Predictive analytics in the big data era is taking on an ever increasingly important role. Issues related to choice on modeling technique, estimation procedure (or algorithm) and efficient execution can present significant challenges. For example, the selection of appropriate and most predictive models (i.e., the models that maximize the chosen performance criteria such as lowest error) for big data analytics often requires careful investigation and considerable expertise which might not always be readily available. In this thesis, we propose two alternative methods to assist data analysts and data scientists in selecting appropriate modeling techniques and building specific models as well as the rationale for the techniques and models selected. The first approach uses ontology-based semantics to assist selecting the most predictive model for a given dataset. To formally describe the modeling techniques, models, and results, we developed the Analytics Ontology that supports inferencing for semi-automated model selection.

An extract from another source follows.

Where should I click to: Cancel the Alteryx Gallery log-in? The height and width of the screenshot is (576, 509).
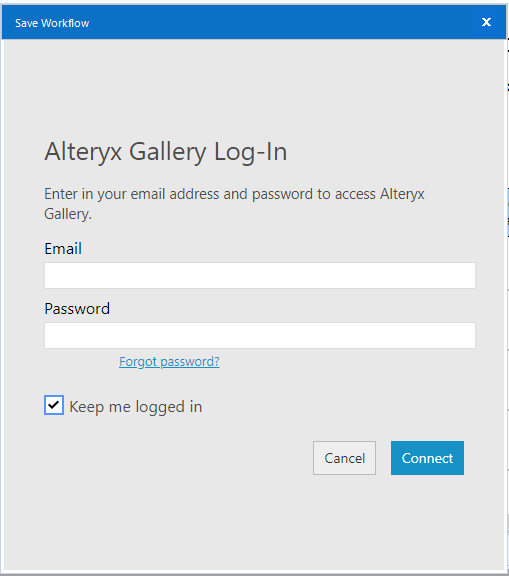point(344,458)
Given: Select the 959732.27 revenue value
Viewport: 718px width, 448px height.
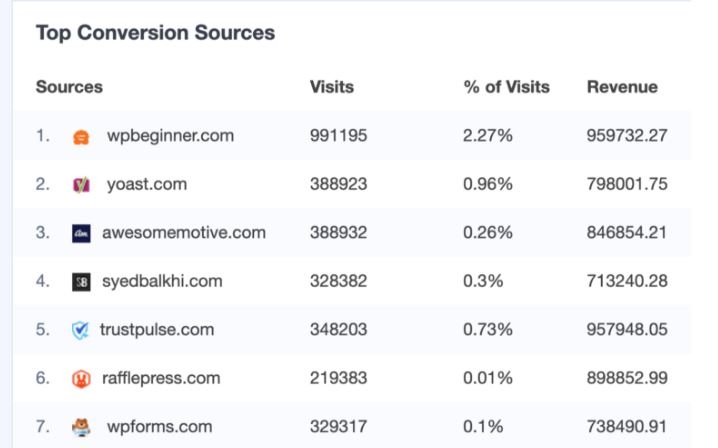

The ScalaTion framework, which currently supports over sixty modeling techniques for big data analytics, is used as a testbed for evaluating the use of semantic technology. In the second approach, we present a meta-learning system for selecting the most predictive regression algorithm in a predictive big data analytics setting. The meta-learning system uses meta-features characterizing the aspects of the dataset to select most predictive modeling techniques for that dataset. We show that our meta-learning system provides promising performance in predicting top performing modeling techniques for a given dataset. In addition to evaluating the system against existing baseline approaches, we also compare meta-learning approach with the ontology-assisted suggestion engine. Finally, we present detailed performance analysis of the regression algorithms, namely Lasso and Ridge Regression, that we have implemented in ScalaTion and show that they provide robust performance compared to R, both in terms of training time and error.

Index words: predictive big data analytics; automated modeling; meta-learning; ontology-based semantics; machine learning.